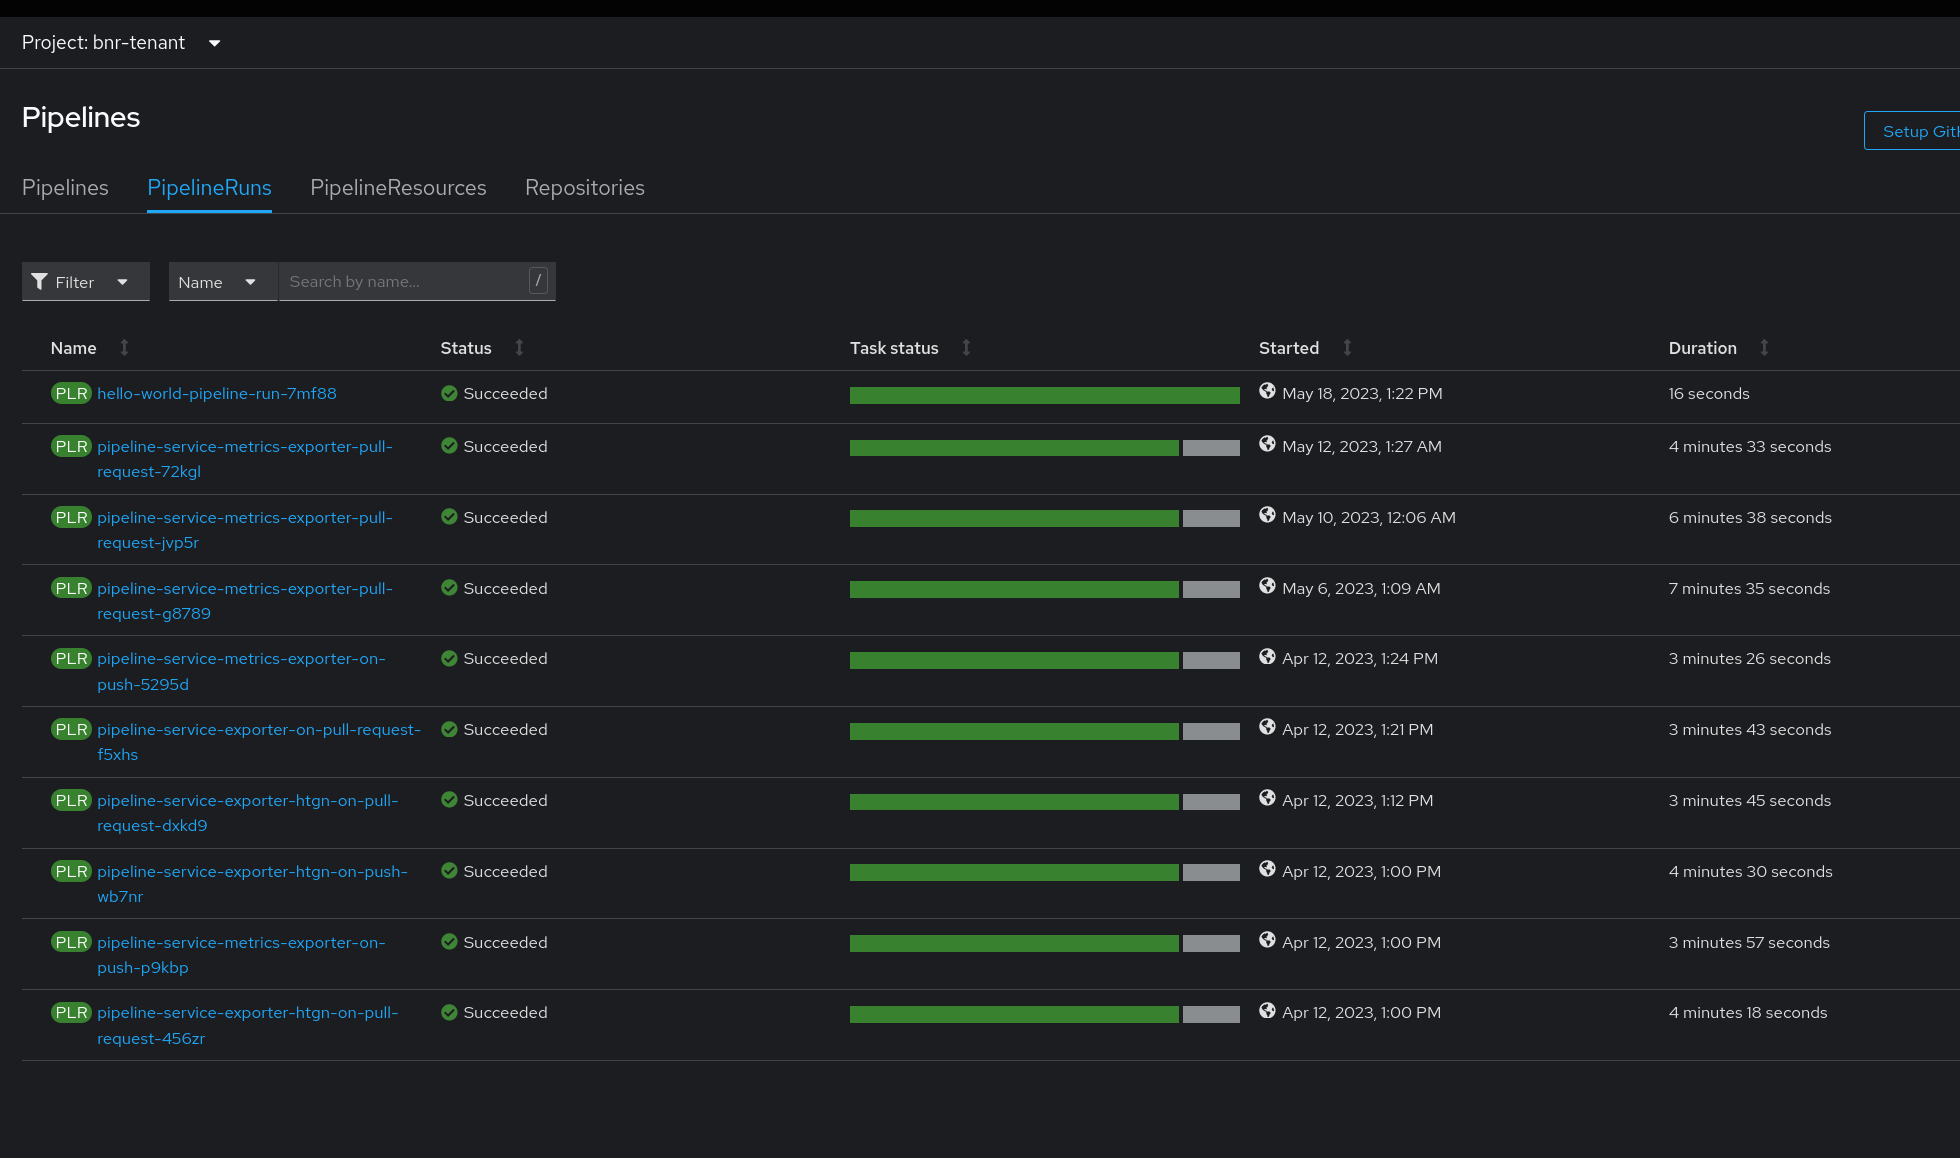The height and width of the screenshot is (1158, 1960).
Task: Focus the Search by name field
Action: [x=405, y=282]

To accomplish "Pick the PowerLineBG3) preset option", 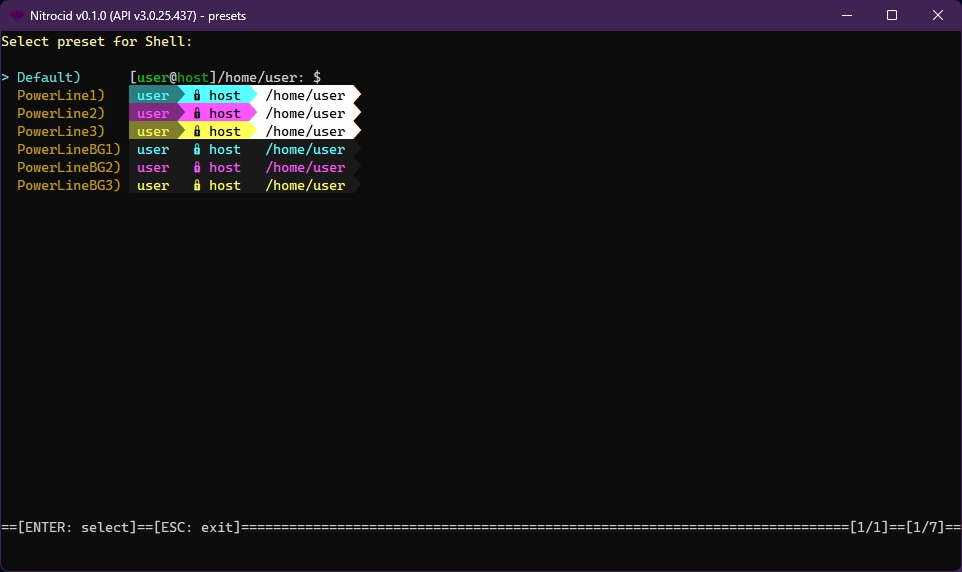I will tap(68, 186).
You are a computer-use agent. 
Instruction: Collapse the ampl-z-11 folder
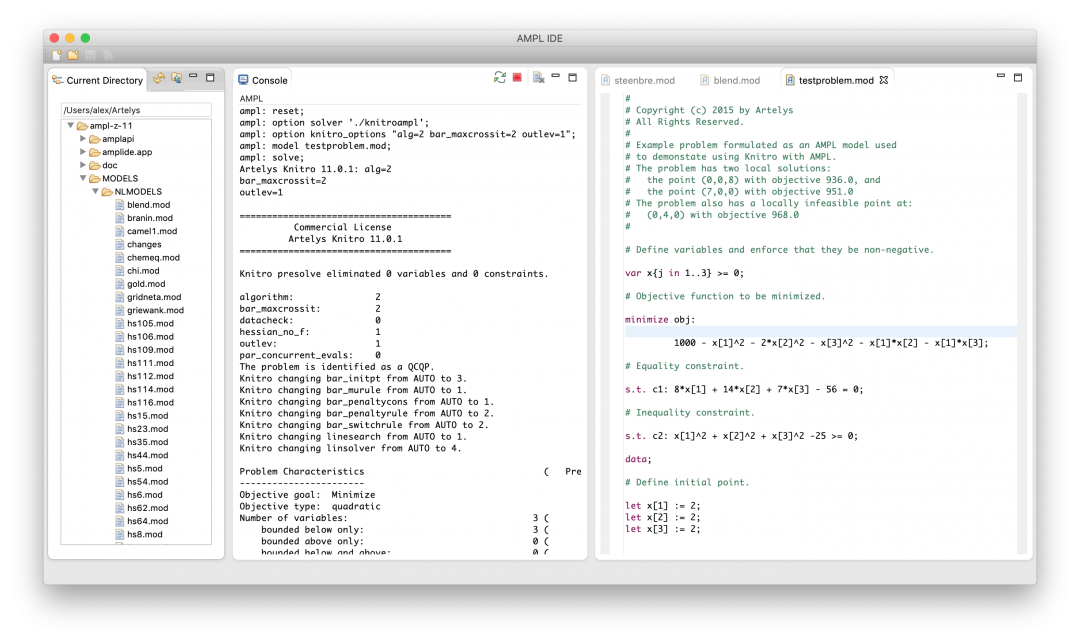click(71, 126)
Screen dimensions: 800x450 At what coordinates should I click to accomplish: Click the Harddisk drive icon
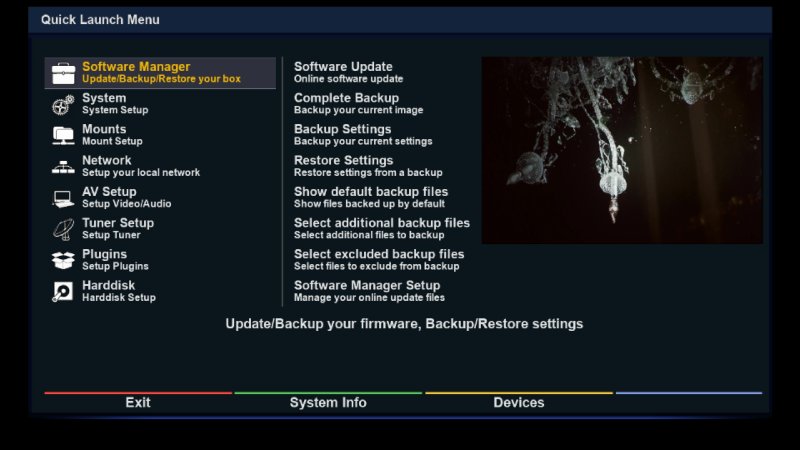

# # # # #

Copy out everything in the material from the line containing "You are a computer-use agent." down to the end of the material, reproducing each line exactly and leaving out the pictures.

[Exercise response]
You are a computer-use agent. 
Instruction: Collapse the ampl-z-11 folder
click(71, 126)
Screen dimensions: 800x450 At what coordinates should I click to accomplish: Click the Harddisk drive icon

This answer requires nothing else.